12.04.2017 11:41 |

Alarmierende Zahlen

Jede fünfte Diagnose laut US-Studie falsch

Alarmierende Zahlen hat eine Untersuchung der renommierten Mayo Clinic in Rochester im US-Bundesstaat Minnesota zutage gefördert. Demnach liegen Ärzte in über 20 Prozent ihrer Diagnosen daneben. Für ihre Studie hatten die Autoren erfasst, wie häufig die Befunde von Mediziner, die ihre Patienten an die Klinik überwiesen, nicht oder nur teilweise richtig waren.

Für die Untersuchung hatte ein Team der Mayo Clinic um James Naessens die Patientendaten von 286 zwischen 1. Jänner 2009 und 31. Dezember 2010 an die Klinik überwiesenen Patienten genauer unter die Lupe genommen.

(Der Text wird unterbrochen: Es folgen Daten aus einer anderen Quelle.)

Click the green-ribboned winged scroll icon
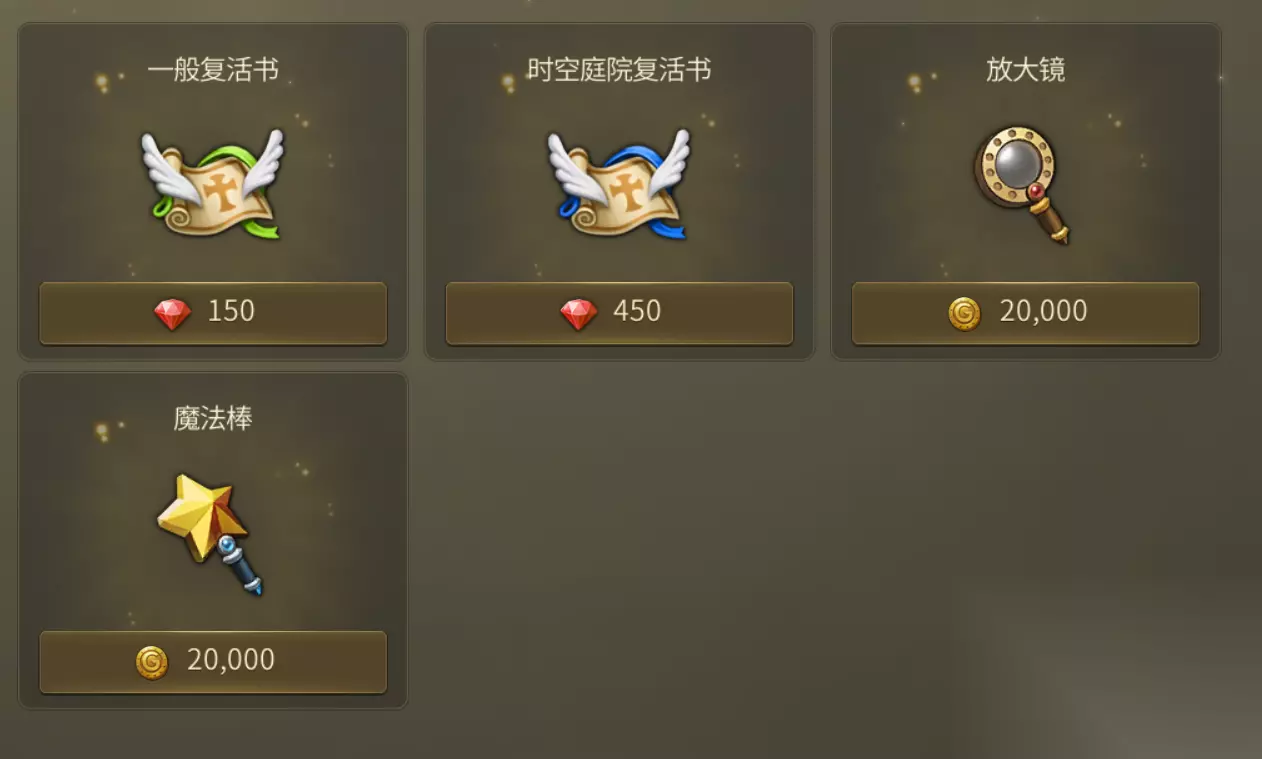coord(212,185)
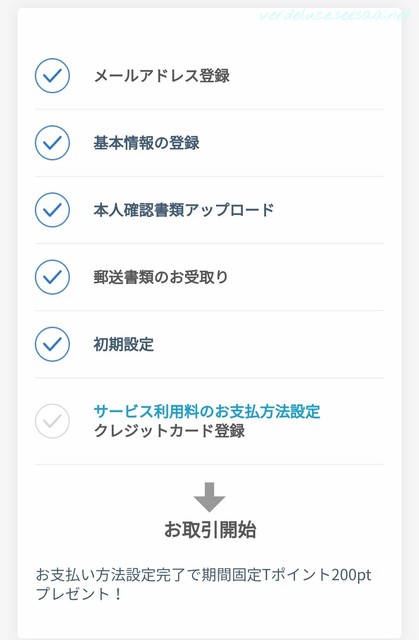Click the checkmark beside メールアドレス登録

(x=52, y=76)
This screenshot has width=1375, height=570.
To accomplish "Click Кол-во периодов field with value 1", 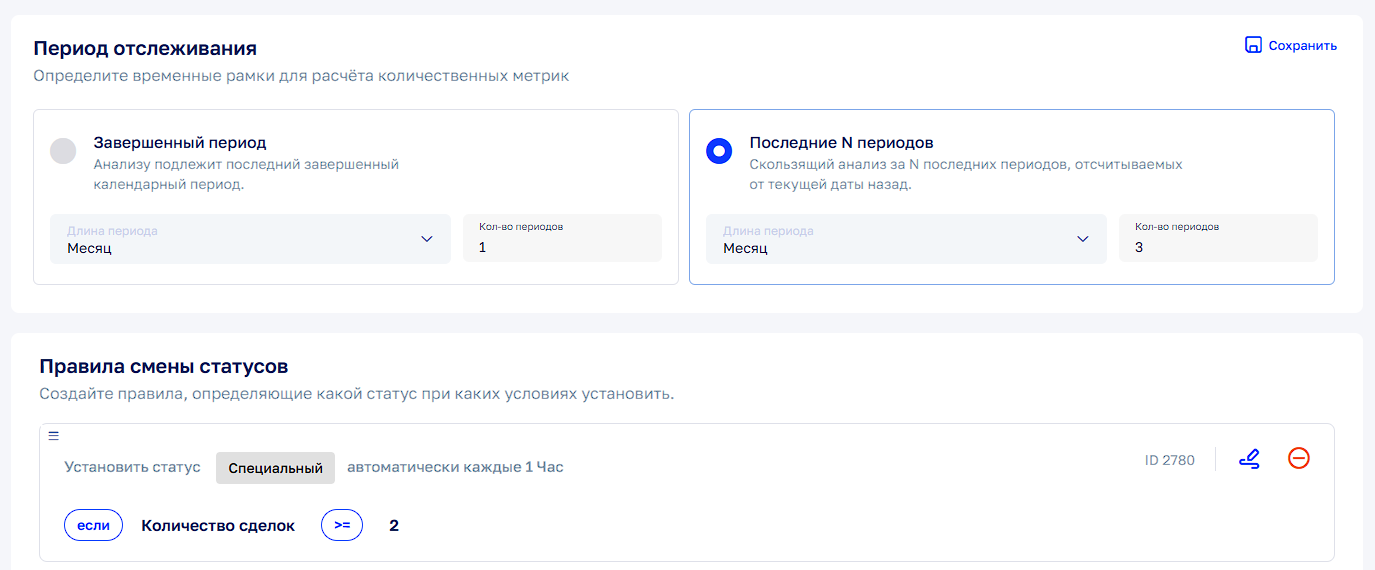I will pyautogui.click(x=562, y=239).
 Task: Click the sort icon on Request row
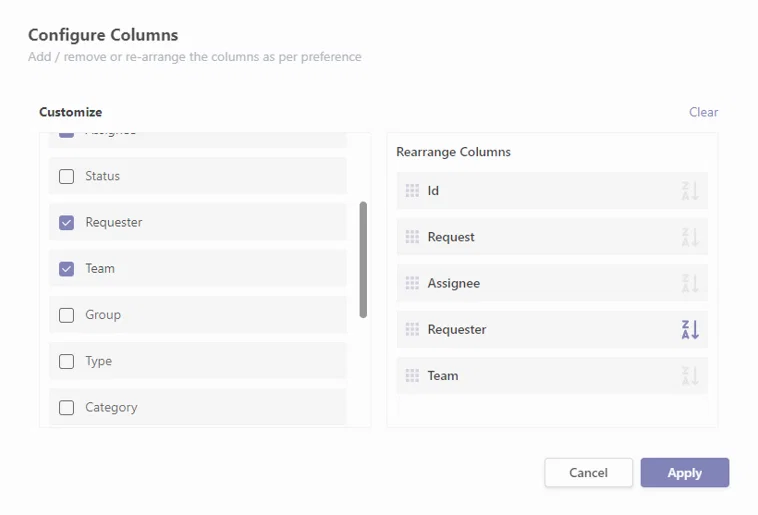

Tatsächlich, so zeigte die Analyse der Forscher, stimmten die Diagnosen der überweisenden Mediziner nur in zwölf Prozent mit jenen der Klinikärzte, die die Patienten nochmals untersuchten, überein.

Immerhin: In zwei Drittel der Fälle lagen die Götter in Weiß nicht daneben, die Diagnosen konnten aber an der Mayo Clinic noch deutlich präzisiert werden. In 21 Prozent der untersuchten Fälle stellten die Klinikärzte aber gänzlich andere Diagnosen, als die einweisenden Mediziner.

Vor allem bei Patienten mit urogenitalen Problemen, Erkrankungen der Atemwege sowie psychischen Problemen war die Wahrscheinlichkeit am höchsten, dass die Erstbefunde falsch waren, berichten die Forscher im "Journal of Evaluation in Clinical Practice".